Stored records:
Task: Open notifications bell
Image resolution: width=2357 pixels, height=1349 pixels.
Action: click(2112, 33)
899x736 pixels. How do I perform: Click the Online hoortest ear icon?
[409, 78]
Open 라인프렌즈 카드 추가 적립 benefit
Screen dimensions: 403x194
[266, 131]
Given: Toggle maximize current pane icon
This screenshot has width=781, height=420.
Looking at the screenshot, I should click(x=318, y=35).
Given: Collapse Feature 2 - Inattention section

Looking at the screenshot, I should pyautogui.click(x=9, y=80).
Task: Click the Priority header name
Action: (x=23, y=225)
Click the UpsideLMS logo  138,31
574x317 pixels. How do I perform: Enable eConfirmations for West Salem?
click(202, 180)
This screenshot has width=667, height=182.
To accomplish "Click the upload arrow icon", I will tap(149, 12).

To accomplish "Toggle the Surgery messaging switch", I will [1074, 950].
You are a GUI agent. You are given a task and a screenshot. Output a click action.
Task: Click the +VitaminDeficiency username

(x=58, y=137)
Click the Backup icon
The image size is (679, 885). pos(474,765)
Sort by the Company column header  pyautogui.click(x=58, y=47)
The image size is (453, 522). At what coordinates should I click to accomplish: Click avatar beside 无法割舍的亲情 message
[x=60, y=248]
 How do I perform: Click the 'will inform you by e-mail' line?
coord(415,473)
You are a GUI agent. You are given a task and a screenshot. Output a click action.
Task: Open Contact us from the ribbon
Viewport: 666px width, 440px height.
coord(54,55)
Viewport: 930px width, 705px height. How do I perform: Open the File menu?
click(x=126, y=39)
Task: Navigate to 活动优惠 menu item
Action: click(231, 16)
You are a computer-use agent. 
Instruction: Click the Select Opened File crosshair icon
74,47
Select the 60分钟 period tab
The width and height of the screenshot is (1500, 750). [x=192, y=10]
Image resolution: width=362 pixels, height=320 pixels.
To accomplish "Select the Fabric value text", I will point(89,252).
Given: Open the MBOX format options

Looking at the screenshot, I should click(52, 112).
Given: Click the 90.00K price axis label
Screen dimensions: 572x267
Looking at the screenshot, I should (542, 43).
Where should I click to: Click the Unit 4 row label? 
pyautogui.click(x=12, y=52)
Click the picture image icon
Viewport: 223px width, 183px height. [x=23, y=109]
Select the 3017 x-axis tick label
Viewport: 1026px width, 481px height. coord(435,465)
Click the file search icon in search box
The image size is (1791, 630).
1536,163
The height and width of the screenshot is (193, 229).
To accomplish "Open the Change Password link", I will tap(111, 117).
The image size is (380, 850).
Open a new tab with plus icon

YOUR INSTRUCTIONS: Reproduce all of the records above verbatim, line by line.

OUTPUT:
Task: Open notifications bell
Image resolution: width=2357 pixels, height=1349 pixels.
Action: click(2112, 33)
899x736 pixels. How do I perform: Click the Online hoortest ear icon?
[409, 78]
Open 라인프렌즈 카드 추가 적립 benefit
Screen dimensions: 403x194
[266, 131]
Given: Toggle maximize current pane icon
This screenshot has width=781, height=420.
Looking at the screenshot, I should click(x=318, y=35).
Given: Collapse Feature 2 - Inattention section

Looking at the screenshot, I should pyautogui.click(x=9, y=80).
Task: Click the Priority header name
Action: (x=23, y=225)
Click the UpsideLMS logo  138,31
574x317 pixels. How do I perform: Enable eConfirmations for West Salem?
click(202, 180)
This screenshot has width=667, height=182.
To accomplish "Click the upload arrow icon", I will tap(149, 12).

To accomplish "Toggle the Surgery messaging switch", I will [1074, 950].
You are a GUI agent. You are given a task and a screenshot. Output a click action.
Task: Click the +VitaminDeficiency username

(x=58, y=137)
Click the Backup icon
The image size is (679, 885). pos(474,765)
Sort by the Company column header  pyautogui.click(x=58, y=47)
The image size is (453, 522). At what coordinates should I click to accomplish: Click avatar beside 无法割舍的亲情 message
[x=60, y=248]
 How do I perform: Click the 'will inform you by e-mail' line?
coord(415,473)
You are a GUI agent. You are given a task and a screenshot. Output a click action.
Task: Open Contact us from the ribbon
Viewport: 666px width, 440px height.
coord(54,55)
Viewport: 930px width, 705px height. How do I perform: Open the File menu?
click(x=126, y=39)
Task: Navigate to 活动优惠 menu item
Action: click(231, 16)
You are a computer-use agent. 
Instruction: Click the Select Opened File crosshair icon
74,47
Select the 60分钟 period tab
The width and height of the screenshot is (1500, 750). [x=192, y=10]
Image resolution: width=362 pixels, height=320 pixels.
To accomplish "Select the Fabric value text", I will point(89,252).
Given: Open the MBOX format options

Looking at the screenshot, I should click(52, 112).
Given: Click the 90.00K price axis label
Screen dimensions: 572x267
Looking at the screenshot, I should (542, 43).
Where should I click to: Click the Unit 4 row label? 
pyautogui.click(x=12, y=52)
Click the picture image icon
Viewport: 223px width, 183px height. [x=23, y=109]
Select the 3017 x-axis tick label
Viewport: 1026px width, 481px height. coord(435,465)
Click the file search icon in search box
The image size is (1791, 630).
1536,163
The height and width of the screenshot is (193, 229).
To accomplish "Open the Change Password link", I will tap(111, 117).
The image size is (380, 850).
Open a new tab with plus icon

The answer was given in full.